May 10, 2017



Stow – You are likely to get several different answers if you ask Stow residents, “Where is downtown Stow?” In fact, some residents will say downtown Stow does not even exist.

That might soon change.

City council announced Tuesday an early-stage plan to find a private developer to develop the land near City Hall, in order to create a walkable entertainment district.

“People in Stow are proud of their community. They want to spend their entertainment dollars here,” City Council President Mike Rasor said. “It’s time to give ‘Downtown Stow’ our best shot.”

On Thursday, Rasor and the rest of City Council will introduce legislation to engage an engineering and architectural firm to guide Stow’s efforts. The firm, OHM Advisers, will study the City Center parcels, provide a market analysis, and then render drawings that Stow can pitch to private developers. Rasor said the goal is to entice private developers to create a Downtown Stow that includes unique, independent establishments—not chain stores. But he does not want to use taxpayer dollars to do it.

Stow Mayor Sara Kline and her administration have been involved with early deliberations, as well.

“The administration is excited to see what opportunities will present themselves as a result of this process,” Kline said.

Since 2006, the City’s comprehensive plan has envisioned a walkable retail development at the City Center complex, which includes City Hall, the safety building, the service building, a water tower and approximately 12 undeveloped acres that could be developed commercially.

Of potential importance to developers and retailers is the fact that 20,000 vehicles pass through the Graham/Darrow intersection every day, making it one of the 10 busiest intersections in Summit County. Another potential attraction is the fact that the city already owns the land that will be developed. This will help a developer avoid the substantial cost of assembling parcels.

In addition to satisfying residents’ desire for a “downtown” area, the city will have the opportunity to negotiate certain facets of the project with the developer, such as the architectural look, the type of tenants, parking, and the inclusion of city uses within the plans, such as an amphitheater or senior center.

“Maintaining the concept of a community gathering space at the heart of Stow is paramount to our mission as we seek to possibly partner with private developers to bring that vision to reality,” Mayor Kline said.

Added Planning Chairman John Pribonic: “It has always been my vision to bring families together to enjoy our great community.”

In recent years, Stow’s neighbors have successfully developed downtown areas. Hudson’s First and Main and the new downtown Kent are examples.

This success has led Rasor and Pribonic to separately study how Stow might best use its City Center property. Pribonic is a member of the Stow-Munroe Falls Community Foundation, which coordinated in March with OHM to present a rendering of a public park to take the place of SKiP playground at a large community gathering hosted by the Foundation. At that community meeting, the Foundation gathered input of what was important to residents for any future development–information that will be utilized to develop this market study and plan.

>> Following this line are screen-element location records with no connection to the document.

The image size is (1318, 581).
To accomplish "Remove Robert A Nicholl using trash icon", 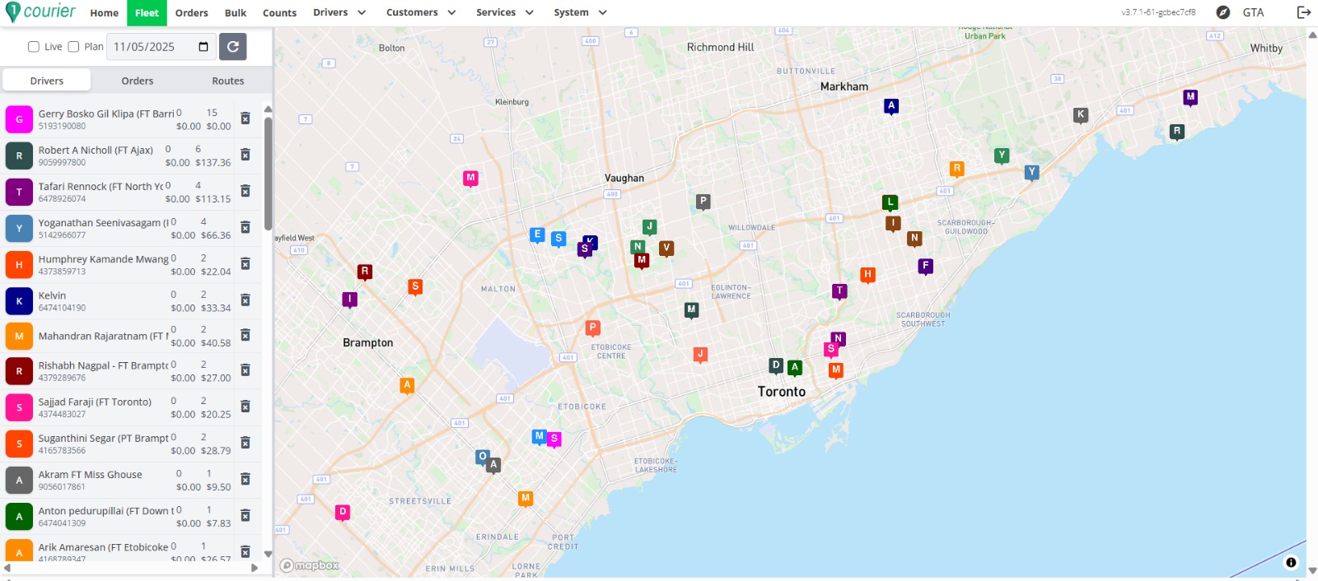I will (x=245, y=155).
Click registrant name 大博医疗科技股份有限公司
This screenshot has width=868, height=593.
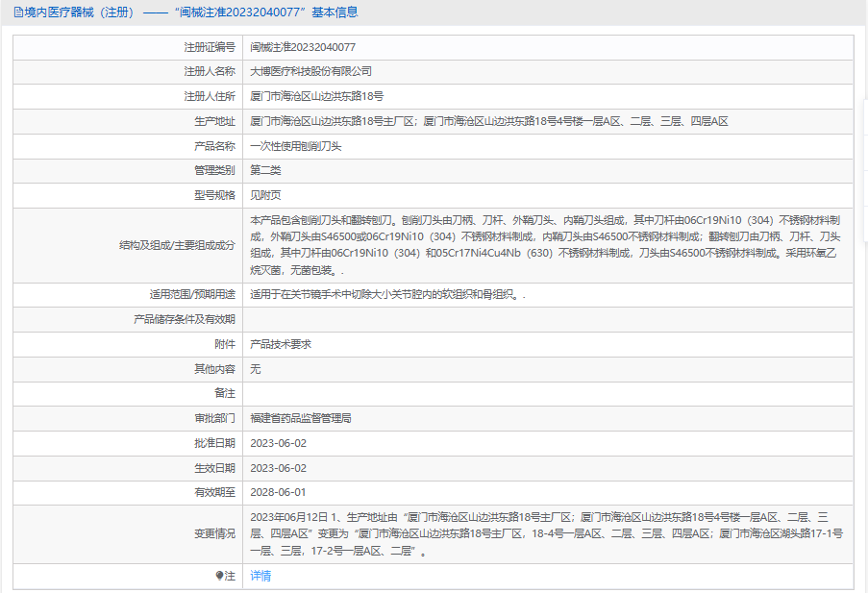pyautogui.click(x=310, y=72)
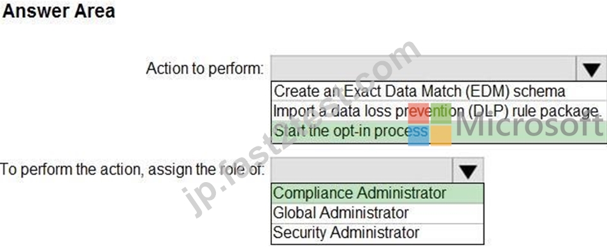This screenshot has height=249, width=607.
Task: Choose Global Administrator role
Action: [x=378, y=213]
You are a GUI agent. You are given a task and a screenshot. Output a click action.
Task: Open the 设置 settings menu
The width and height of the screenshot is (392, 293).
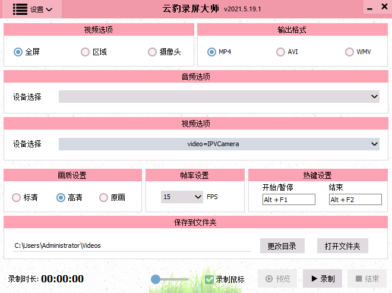point(41,10)
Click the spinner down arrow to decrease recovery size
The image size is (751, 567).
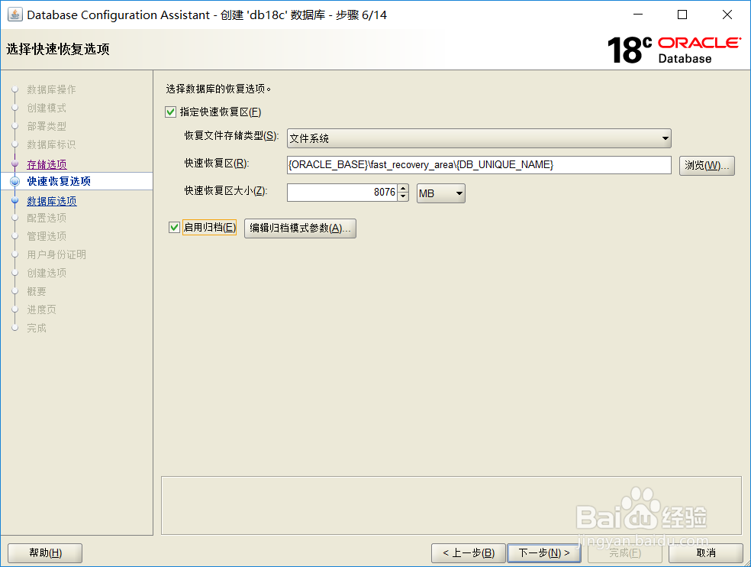point(403,196)
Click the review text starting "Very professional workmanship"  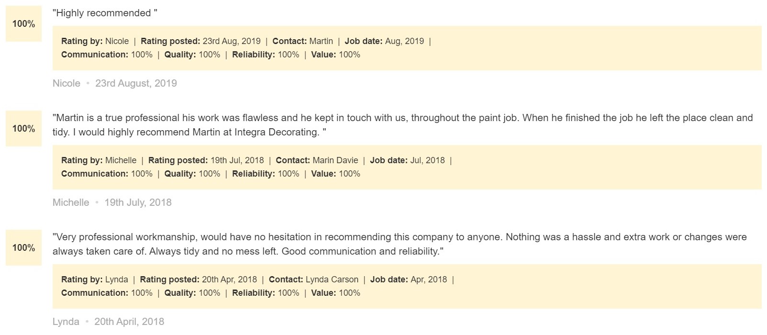click(x=400, y=244)

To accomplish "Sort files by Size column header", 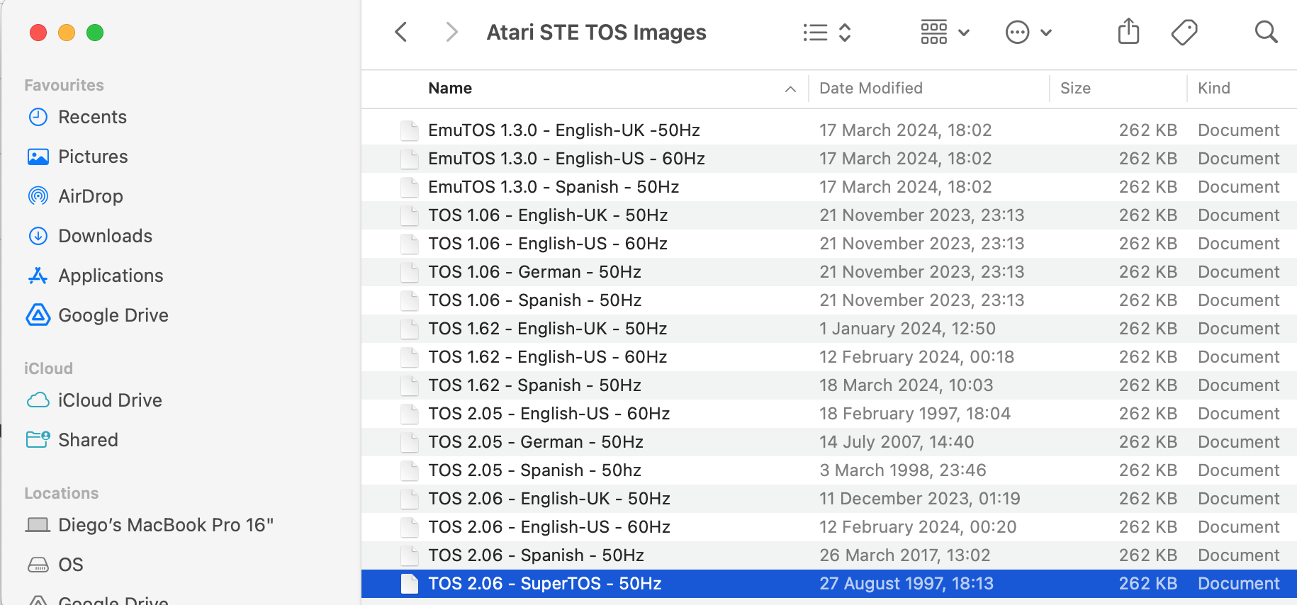I will 1075,89.
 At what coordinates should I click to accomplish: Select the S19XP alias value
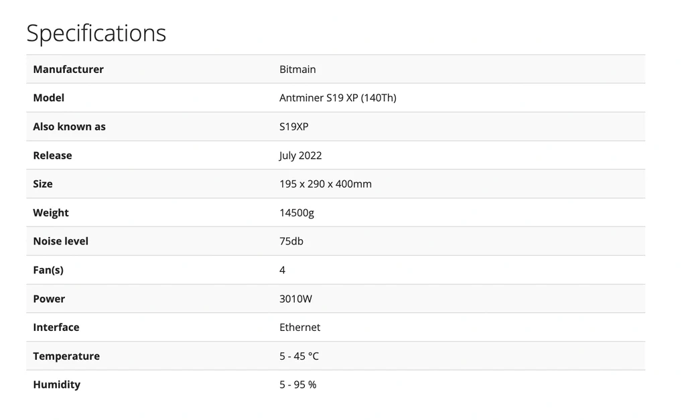point(293,127)
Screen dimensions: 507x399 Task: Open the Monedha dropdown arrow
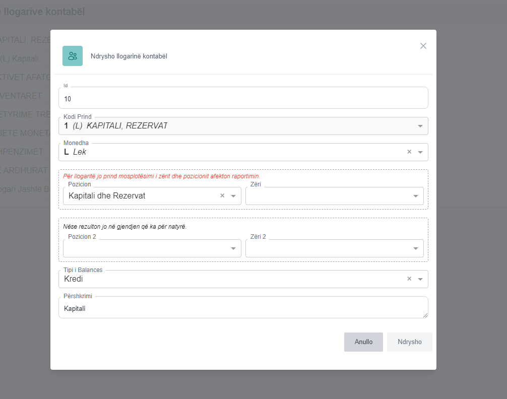point(420,152)
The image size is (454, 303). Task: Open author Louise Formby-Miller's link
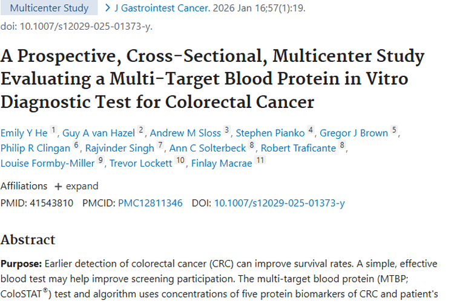point(48,163)
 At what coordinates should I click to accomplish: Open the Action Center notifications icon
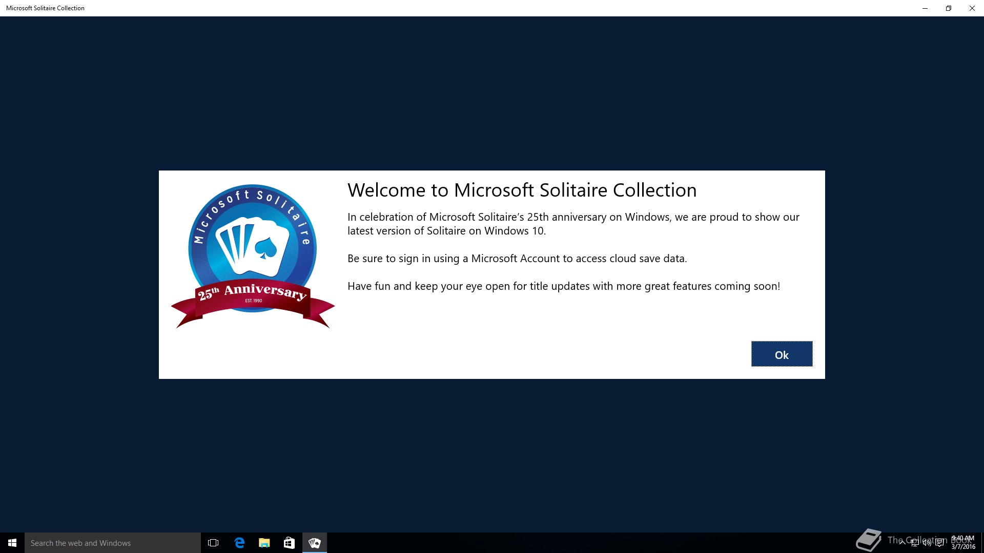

Meanwhile, Rasor has worked with Mayor Kline’s administration toward a plan of developing the city-owned property north of SKiP, with retail and restaurants. He has been interested in working with the private sector to enhance this asset and offer the public a truly unique place that does not burden the City with significant debt or costs.

The legislation before Council will combine both visions. It will initially place all of the City Center property in play for private commercial development. But the City’s intent is to reserve some land for non-commercial use. Pribonic said it is likely the Community Foundation will play a large role in developing or maintaining this noncommercial land.

“In order to create a great downtown, it is important to have both small retail and a community gathering space that families and residents of all ages can enjoy,” Pribonic said.

On March 1, Rasor asked his Facebook followers whether they would support a “Downtown Stow” development, and Rasor estimates the response was 90-10 in favor, with more than 400 comments and 300 likes. On Tuesday, Rasor posted a Facebook video announcing the Downtown Stow concept, filmed from East Fourth Street in downtown Cleveland, which is one of northeast Ohio’s most prominent walkable entertainment districts.

“In my seven years on City Council, no other issue has generated so much excitement,” Rasor said.

But Rasor cautioned that this will be a long process, and the development won’t go forward unless they find a suitable match in a developer.

“There are too many variables at this point to explain how Downtown Stow will eventually look,” Rasor said. “This stage is all about discovering what’s possible. But I’d be lying if I said I’m not excited.”

Ward 3 Councilman Brian Lowdermilk added: “I look forward to seeing more details. This moves the City in the right direction toward private investment and economic development that could turn this area into a true asset for all residents.”